# [Dataset content]
──────
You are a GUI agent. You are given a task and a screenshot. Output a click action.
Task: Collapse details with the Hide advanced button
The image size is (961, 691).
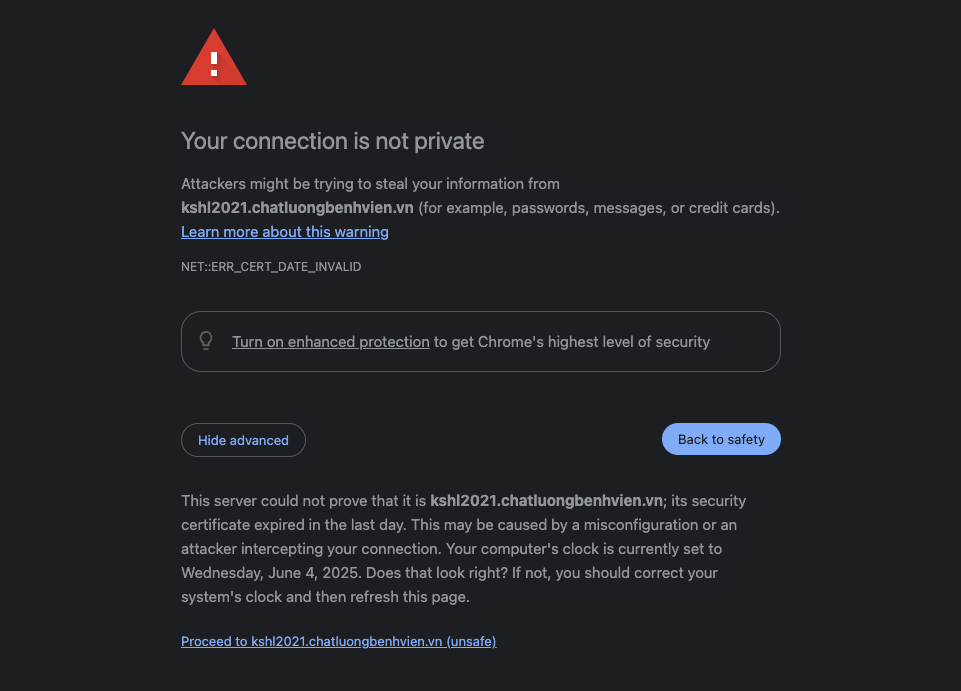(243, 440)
──────
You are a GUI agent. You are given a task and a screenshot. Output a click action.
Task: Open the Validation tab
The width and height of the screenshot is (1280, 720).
──────
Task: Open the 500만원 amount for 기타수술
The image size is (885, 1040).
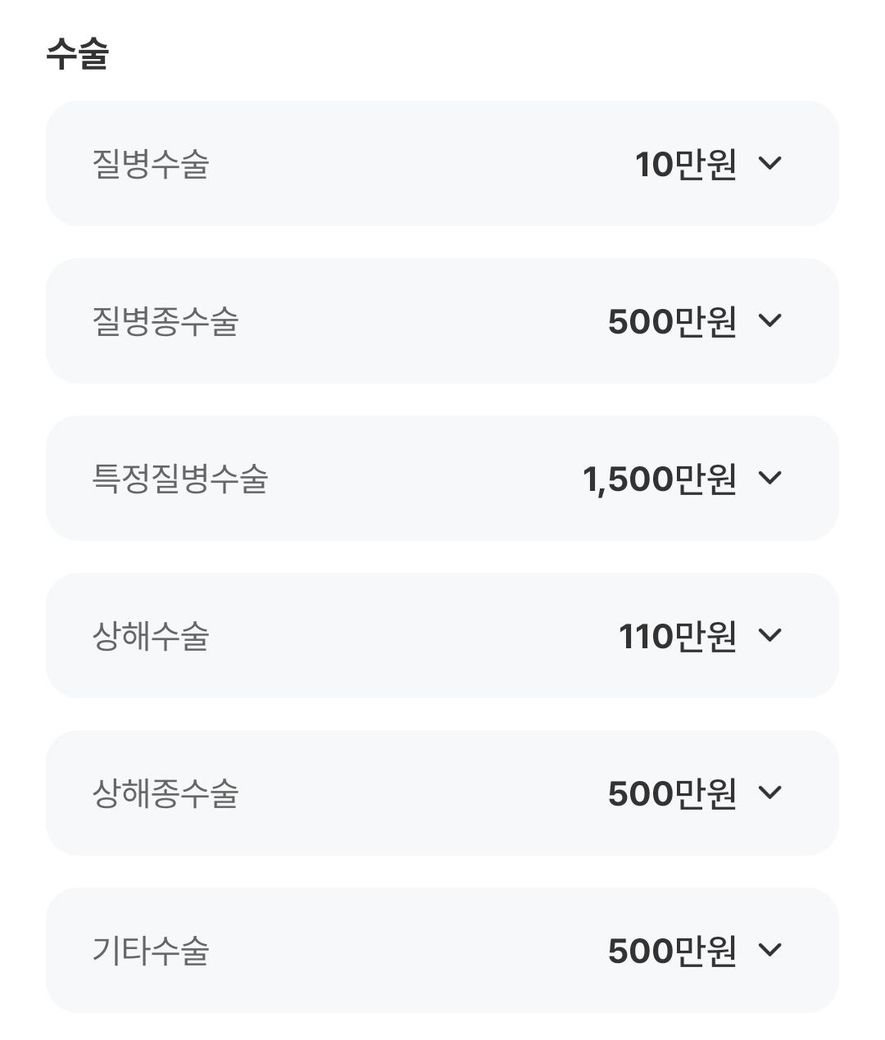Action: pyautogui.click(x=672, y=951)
──────
# [What you need to do]
Could you set down, exactly as written, the lines above between the one holding "Task: Open the Validation tab" and the one holding "The width and", inclusive, and nothing more?

# [Answer space]
Task: Open the Validation tab
The width and height of the screenshot is (1280, 720).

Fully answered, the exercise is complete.